A Port Alberni mother has lost her appeal in a case where she argued that an Indigenous smudging ceremony violated her children’s religious freedoms, and and will now have to pay the full legal costs for the court cases.
The B.C. Court of Appeal dismissed the petition brought forward by Candice Servatius from Port Alberni, who lost a B.C. Supreme Court Case back in 2020 against School District 70 (Pacific Rim).
Servatius sued the school district after two Indigenous cultural practices took place at John Howitt Elementary School in 2015 and 2016. The first was a Nuu-chah-nulth smudging demonstration, and the second was a hoop dancing performance where the dancer said a prayer. Servatius, an evangelical Protestant, said that her religious freedom was violated and alleged that “her children were forced to participate in a religious ceremony” in the school.
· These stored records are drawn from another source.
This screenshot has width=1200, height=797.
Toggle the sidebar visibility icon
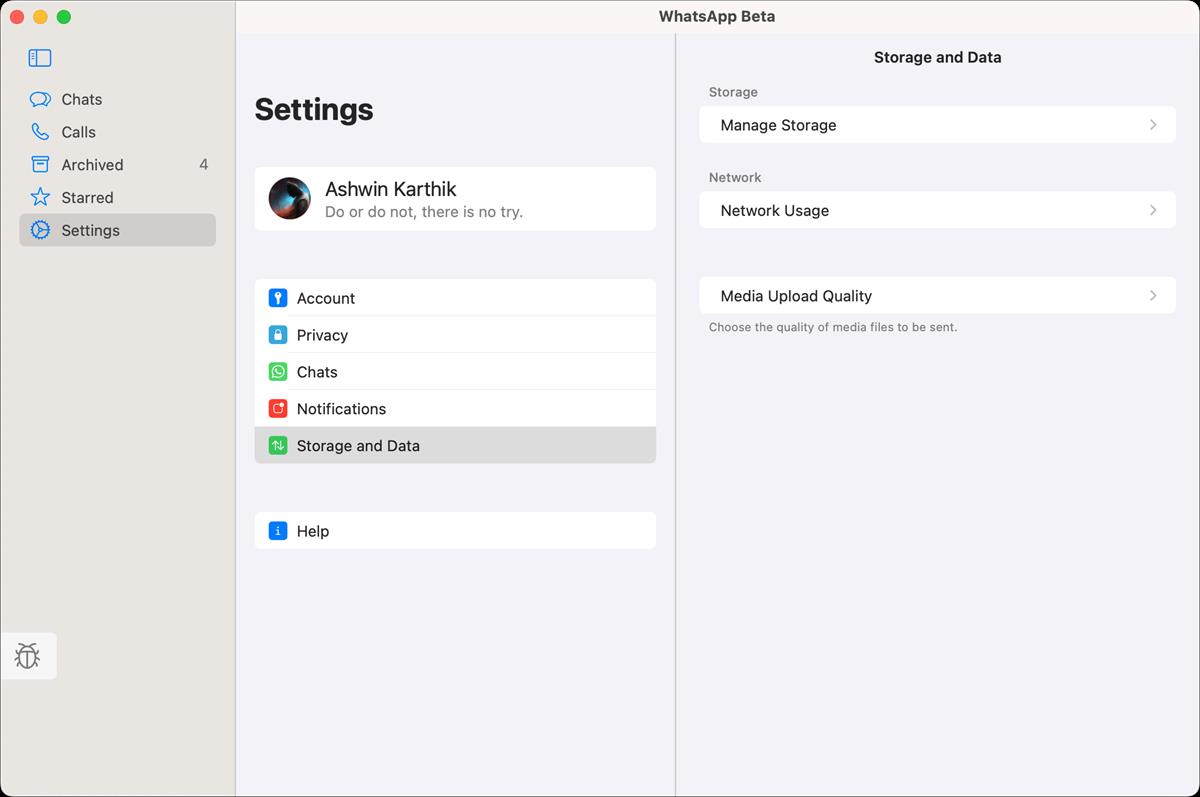click(39, 58)
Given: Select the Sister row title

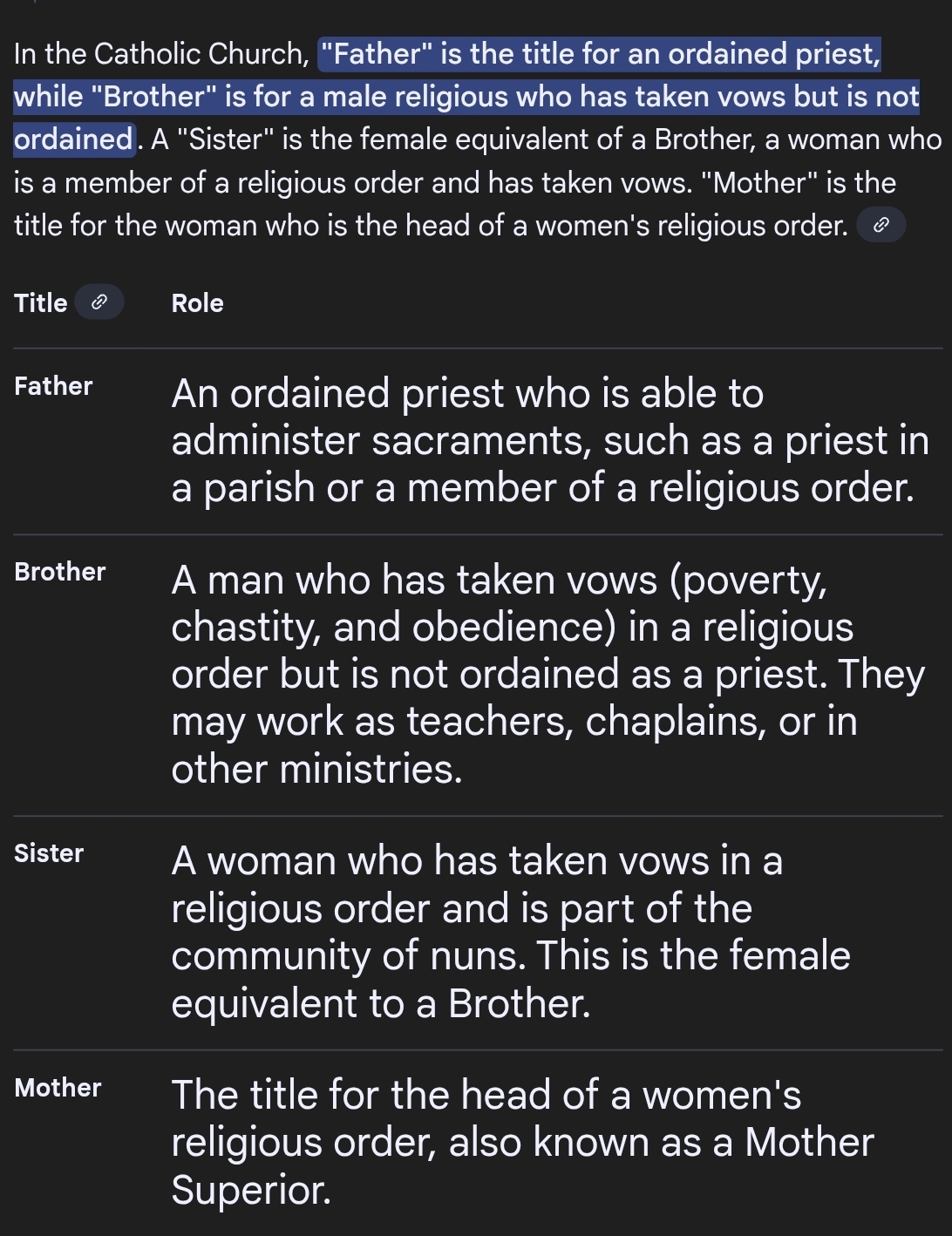Looking at the screenshot, I should pos(49,853).
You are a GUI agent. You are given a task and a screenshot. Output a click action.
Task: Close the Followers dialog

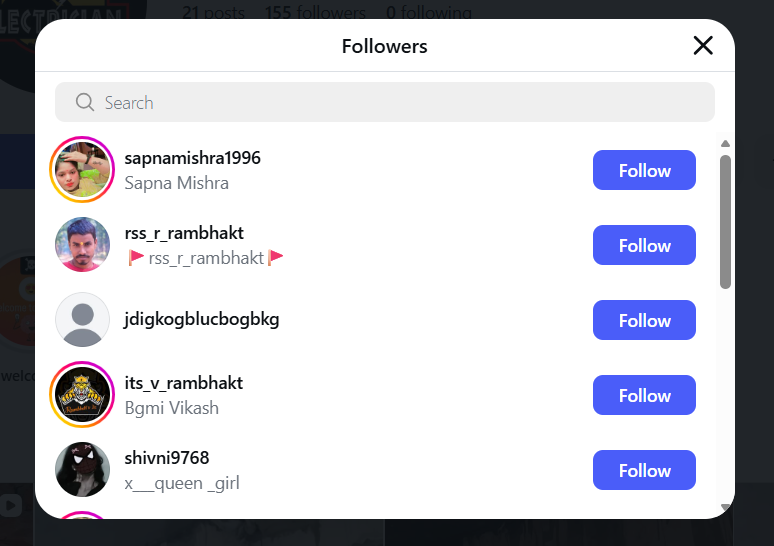pos(703,45)
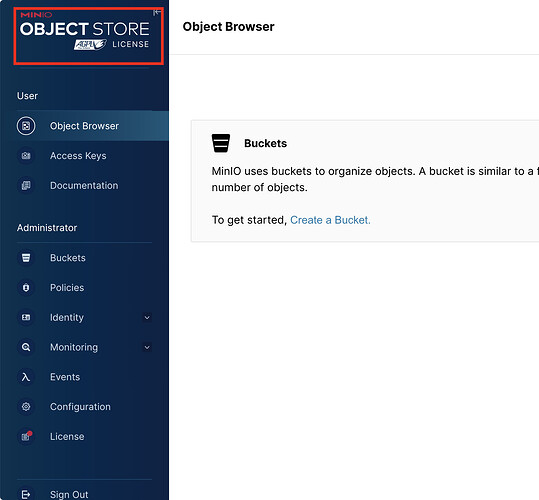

On Dec. 12, 2022, appeal court Justice Susan Griffin upheld the Supreme Court’s initial ruling that the demonstrations were not religious ceremonies, but an educational opportunity for the students, and that students were not forced to participate.
“Neither event breached the appellant’s freedom of religion or the duty of state neutrality,” the court ruled. “The trial judge did not make an error in his findings of fact that the children did not participate in the smudging or the prayer and the school did not promote or favour a set of beliefs.”
The Supreme Court originally ordered both Servatius and the school district to pay their own court fees, after Servatius argued that she and her family were “of limited means” and the school district had a “superior capacity” to pay costs.
However, a cross appeal from the school district revealed that Servatius’ complaint was actually funded by the Calgary-based Justice Centre for Constitutional Freedoms (JCCF).
“In my view, had the judge known this fact he would not have exercised his costs discretion in the way he did,” said Griffin in her judgment. “He was clearly influenced by the misleading assertions about Ms. Servatius’s capability of weathering the burden of paying a costs award.”
Servatius has now been ordered to pay for the school district’s court costs, as well as her own.
Judith Sayers, president of the Nuu-chah-nulth Tribal Council, released a statement on Dec. 12 that she is happy with the ruling, although disappointed that Nuu-chah-nulth people have had to go all the way to the B.C. Court of Appeal over the issue.
“I am very pleased that the court ruled that Ms. Servatius cannot impose her own beliefs on what an Indigenous person is experiencing when a demonstration occurs and that it was not religious ceremony,” said Sayers. “We told the court that we do not have a religion, we have spirituality and some of it we can share in public and some is very private. The smudging demonstration was something we could share publicly.”